» WHAT NEEDS TO BE DONE
Going down the listing below, print exactly each line from the one with "You are a computer-use agent." up to and including the one with "Viewport: 1024px width, 685px", and skip the rest.

[DATASET RECORDS Boundary: Start]

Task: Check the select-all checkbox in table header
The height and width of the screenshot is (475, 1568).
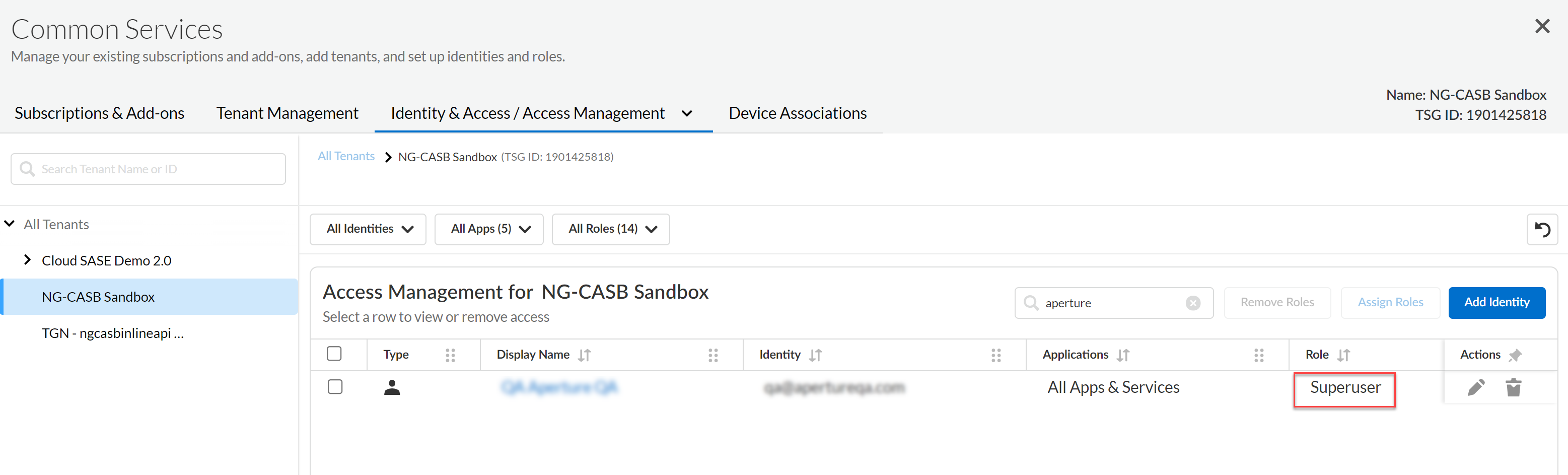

[DATASET RECORDS Boundary: End]
[DATASET RECORDS Boundary: Start]

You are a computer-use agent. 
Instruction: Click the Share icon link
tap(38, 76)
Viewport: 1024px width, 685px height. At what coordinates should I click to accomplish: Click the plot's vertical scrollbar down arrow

[DATASET RECORDS Boundary: End]

» TASK SOLUTION
You are a computer-use agent. 
Instruction: Click the Share icon link
tap(38, 76)
Viewport: 1024px width, 685px height. At what coordinates should I click to accomplish: Click the plot's vertical scrollbar down arrow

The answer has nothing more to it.